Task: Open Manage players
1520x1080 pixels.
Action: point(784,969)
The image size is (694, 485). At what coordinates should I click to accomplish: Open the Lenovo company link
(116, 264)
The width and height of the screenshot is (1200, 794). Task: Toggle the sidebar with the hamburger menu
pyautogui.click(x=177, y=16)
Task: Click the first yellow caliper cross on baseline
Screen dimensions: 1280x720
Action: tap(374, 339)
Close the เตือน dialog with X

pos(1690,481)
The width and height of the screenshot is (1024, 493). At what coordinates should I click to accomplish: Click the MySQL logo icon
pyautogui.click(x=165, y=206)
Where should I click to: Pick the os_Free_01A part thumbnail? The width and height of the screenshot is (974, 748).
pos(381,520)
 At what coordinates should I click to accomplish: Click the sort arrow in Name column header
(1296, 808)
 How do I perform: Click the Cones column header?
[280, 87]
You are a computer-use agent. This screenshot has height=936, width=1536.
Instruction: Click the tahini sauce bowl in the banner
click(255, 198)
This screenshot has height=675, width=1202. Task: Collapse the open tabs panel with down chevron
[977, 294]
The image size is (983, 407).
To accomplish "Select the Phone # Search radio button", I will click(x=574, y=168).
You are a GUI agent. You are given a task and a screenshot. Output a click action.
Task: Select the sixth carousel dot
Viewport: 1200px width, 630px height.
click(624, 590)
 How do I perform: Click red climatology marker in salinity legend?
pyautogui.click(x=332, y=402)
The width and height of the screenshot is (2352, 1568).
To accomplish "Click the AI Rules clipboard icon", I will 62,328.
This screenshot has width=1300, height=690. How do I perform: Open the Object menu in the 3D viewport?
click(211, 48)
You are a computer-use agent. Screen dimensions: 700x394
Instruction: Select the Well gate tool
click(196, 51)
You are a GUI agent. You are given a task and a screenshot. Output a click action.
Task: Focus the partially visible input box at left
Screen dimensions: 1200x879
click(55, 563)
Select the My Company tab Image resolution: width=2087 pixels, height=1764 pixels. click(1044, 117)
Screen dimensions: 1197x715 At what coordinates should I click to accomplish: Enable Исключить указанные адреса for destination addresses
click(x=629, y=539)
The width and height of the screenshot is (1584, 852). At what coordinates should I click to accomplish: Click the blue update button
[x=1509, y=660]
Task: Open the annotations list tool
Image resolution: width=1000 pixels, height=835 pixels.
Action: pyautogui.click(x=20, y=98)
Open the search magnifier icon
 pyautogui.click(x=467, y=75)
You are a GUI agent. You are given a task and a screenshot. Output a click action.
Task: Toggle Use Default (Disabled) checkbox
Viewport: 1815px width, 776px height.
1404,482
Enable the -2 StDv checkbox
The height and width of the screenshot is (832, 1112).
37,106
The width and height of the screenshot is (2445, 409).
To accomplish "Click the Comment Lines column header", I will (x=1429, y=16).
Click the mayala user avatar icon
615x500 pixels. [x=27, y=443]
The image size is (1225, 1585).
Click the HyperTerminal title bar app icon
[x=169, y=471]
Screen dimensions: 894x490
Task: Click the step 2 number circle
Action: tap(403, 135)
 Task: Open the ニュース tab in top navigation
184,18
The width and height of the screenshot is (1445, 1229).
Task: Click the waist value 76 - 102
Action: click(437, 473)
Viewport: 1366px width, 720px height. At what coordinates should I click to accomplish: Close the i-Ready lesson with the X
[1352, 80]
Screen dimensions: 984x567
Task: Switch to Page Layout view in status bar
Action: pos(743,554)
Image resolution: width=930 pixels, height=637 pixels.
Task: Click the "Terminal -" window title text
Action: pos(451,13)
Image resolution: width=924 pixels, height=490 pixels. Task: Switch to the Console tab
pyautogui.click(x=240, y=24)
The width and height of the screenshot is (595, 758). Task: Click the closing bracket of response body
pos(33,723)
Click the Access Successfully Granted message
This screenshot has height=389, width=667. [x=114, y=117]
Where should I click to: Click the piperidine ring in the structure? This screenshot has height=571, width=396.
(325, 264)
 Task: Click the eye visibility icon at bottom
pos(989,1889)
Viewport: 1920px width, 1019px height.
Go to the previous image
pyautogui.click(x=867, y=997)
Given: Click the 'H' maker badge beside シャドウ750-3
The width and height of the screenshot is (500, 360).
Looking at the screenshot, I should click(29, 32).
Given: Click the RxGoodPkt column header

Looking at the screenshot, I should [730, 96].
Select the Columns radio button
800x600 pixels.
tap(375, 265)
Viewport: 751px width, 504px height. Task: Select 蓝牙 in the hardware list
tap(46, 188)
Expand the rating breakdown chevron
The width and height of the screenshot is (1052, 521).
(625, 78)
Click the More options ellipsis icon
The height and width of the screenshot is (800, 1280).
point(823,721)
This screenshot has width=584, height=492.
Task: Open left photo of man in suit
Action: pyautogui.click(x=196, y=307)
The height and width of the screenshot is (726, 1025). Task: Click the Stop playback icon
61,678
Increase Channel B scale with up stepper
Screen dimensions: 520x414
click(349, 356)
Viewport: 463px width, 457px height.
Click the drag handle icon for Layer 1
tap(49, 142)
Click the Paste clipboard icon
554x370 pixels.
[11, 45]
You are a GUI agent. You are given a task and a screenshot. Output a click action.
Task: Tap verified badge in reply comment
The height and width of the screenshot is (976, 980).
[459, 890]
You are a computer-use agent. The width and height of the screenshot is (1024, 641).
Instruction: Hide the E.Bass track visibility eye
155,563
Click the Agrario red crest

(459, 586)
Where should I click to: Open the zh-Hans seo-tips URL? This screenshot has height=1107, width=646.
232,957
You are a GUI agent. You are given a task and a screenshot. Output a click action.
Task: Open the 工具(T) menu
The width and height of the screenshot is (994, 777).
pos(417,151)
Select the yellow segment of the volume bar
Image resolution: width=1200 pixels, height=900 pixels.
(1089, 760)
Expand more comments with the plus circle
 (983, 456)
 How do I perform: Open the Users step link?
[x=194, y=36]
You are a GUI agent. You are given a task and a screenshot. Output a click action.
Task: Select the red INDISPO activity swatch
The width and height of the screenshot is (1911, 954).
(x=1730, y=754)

- - -

Exercise goal: All entries shown above should be printed again exactly.

Reply to the exercise:
Task: Open Manage players
1520x1080 pixels.
Action: point(784,969)
The image size is (694, 485). At what coordinates should I click to accomplish: Open the Lenovo company link
(116, 264)
The width and height of the screenshot is (1200, 794). Task: Toggle the sidebar with the hamburger menu
pyautogui.click(x=177, y=16)
Task: Click the first yellow caliper cross on baseline
Screen dimensions: 1280x720
Action: tap(374, 339)
Close the เตือน dialog with X

pos(1690,481)
The width and height of the screenshot is (1024, 493). At what coordinates should I click to accomplish: Click the MySQL logo icon
pyautogui.click(x=165, y=206)
Where should I click to: Pick the os_Free_01A part thumbnail? The width and height of the screenshot is (974, 748).
pos(381,520)
 At what coordinates should I click to accomplish: Click the sort arrow in Name column header
(1296, 808)
 How do I perform: Click the Cones column header?
[280, 87]
You are a computer-use agent. This screenshot has height=936, width=1536.
Instruction: Click the tahini sauce bowl in the banner
click(255, 198)
This screenshot has height=675, width=1202. Task: Collapse the open tabs panel with down chevron
[977, 294]
The image size is (983, 407).
To accomplish "Select the Phone # Search radio button", I will click(x=574, y=168).
You are a GUI agent. You are given a task and a screenshot. Output a click action.
Task: Select the sixth carousel dot
Viewport: 1200px width, 630px height.
click(624, 590)
 How do I perform: Click red climatology marker in salinity legend?
pyautogui.click(x=332, y=402)
The width and height of the screenshot is (2352, 1568).
To accomplish "Click the AI Rules clipboard icon", I will 62,328.
This screenshot has width=1300, height=690. How do I perform: Open the Object menu in the 3D viewport?
click(211, 48)
You are a computer-use agent. Screen dimensions: 700x394
Instruction: Select the Well gate tool
click(196, 51)
You are a GUI agent. You are given a task and a screenshot. Output a click action.
Task: Focus the partially visible input box at left
Screen dimensions: 1200x879
click(55, 563)
Select the My Company tab Image resolution: width=2087 pixels, height=1764 pixels. click(1044, 117)
Screen dimensions: 1197x715 At what coordinates should I click to accomplish: Enable Исключить указанные адреса for destination addresses
click(x=629, y=539)
The width and height of the screenshot is (1584, 852). At what coordinates should I click to accomplish: Click the blue update button
[x=1509, y=660]
Task: Open the annotations list tool
Image resolution: width=1000 pixels, height=835 pixels.
Action: pyautogui.click(x=20, y=98)
Open the search magnifier icon
 pyautogui.click(x=467, y=75)
You are a GUI agent. You are given a task and a screenshot. Output a click action.
Task: Toggle Use Default (Disabled) checkbox
Viewport: 1815px width, 776px height.
1404,482
Enable the -2 StDv checkbox
The height and width of the screenshot is (832, 1112).
37,106
The width and height of the screenshot is (2445, 409).
To accomplish "Click the Comment Lines column header", I will (x=1429, y=16).
Click the mayala user avatar icon
615x500 pixels. [x=27, y=443]
The image size is (1225, 1585).
Click the HyperTerminal title bar app icon
[x=169, y=471]
Screen dimensions: 894x490
Task: Click the step 2 number circle
Action: tap(403, 135)
 Task: Open the ニュース tab in top navigation
184,18
The width and height of the screenshot is (1445, 1229).
Task: Click the waist value 76 - 102
Action: click(437, 473)
Viewport: 1366px width, 720px height. At what coordinates should I click to accomplish: Close the i-Ready lesson with the X
[1352, 80]
Screen dimensions: 984x567
Task: Switch to Page Layout view in status bar
Action: pos(743,554)
Image resolution: width=930 pixels, height=637 pixels.
Task: Click the "Terminal -" window title text
Action: pos(451,13)
Image resolution: width=924 pixels, height=490 pixels. Task: Switch to the Console tab
pyautogui.click(x=240, y=24)
The width and height of the screenshot is (595, 758). Task: Click the closing bracket of response body
pos(33,723)
Click the Access Successfully Granted message
This screenshot has height=389, width=667. [x=114, y=117]
Where should I click to: Click the piperidine ring in the structure? This screenshot has height=571, width=396.
(325, 264)
 Task: Click the eye visibility icon at bottom
pos(989,1889)
Viewport: 1920px width, 1019px height.
Go to the previous image
pyautogui.click(x=867, y=997)
Given: Click the 'H' maker badge beside シャドウ750-3
The width and height of the screenshot is (500, 360).
Looking at the screenshot, I should click(29, 32).
Given: Click the RxGoodPkt column header

Looking at the screenshot, I should [730, 96].
Select the Columns radio button
800x600 pixels.
tap(375, 265)
Viewport: 751px width, 504px height. Task: Select 蓝牙 in the hardware list
tap(46, 188)
Expand the rating breakdown chevron
The width and height of the screenshot is (1052, 521).
(625, 78)
Click the More options ellipsis icon
The height and width of the screenshot is (800, 1280).
point(823,721)
This screenshot has width=584, height=492.
Task: Open left photo of man in suit
Action: pyautogui.click(x=196, y=307)
The height and width of the screenshot is (726, 1025). Task: Click the Stop playback icon
61,678
Increase Channel B scale with up stepper
Screen dimensions: 520x414
click(349, 356)
Viewport: 463px width, 457px height.
Click the drag handle icon for Layer 1
tap(49, 142)
Click the Paste clipboard icon
554x370 pixels.
[11, 45]
You are a GUI agent. You are given a task and a screenshot. Output a click action.
Task: Tap verified badge in reply comment
The height and width of the screenshot is (976, 980).
[459, 890]
You are a computer-use agent. The width and height of the screenshot is (1024, 641).
Instruction: Hide the E.Bass track visibility eye
155,563
Click the Agrario red crest

(459, 586)
Where should I click to: Open the zh-Hans seo-tips URL? This screenshot has height=1107, width=646.
232,957
You are a GUI agent. You are given a task and a screenshot. Output a click action.
Task: Open the 工具(T) menu
The width and height of the screenshot is (994, 777).
pos(417,151)
Select the yellow segment of the volume bar
Image resolution: width=1200 pixels, height=900 pixels.
(1089, 760)
Expand more comments with the plus circle
 (983, 456)
 How do I perform: Open the Users step link?
[x=194, y=36]
You are a GUI agent. You are given a task and a screenshot. Output a click action.
Task: Select the red INDISPO activity swatch
The width and height of the screenshot is (1911, 954).
(x=1730, y=754)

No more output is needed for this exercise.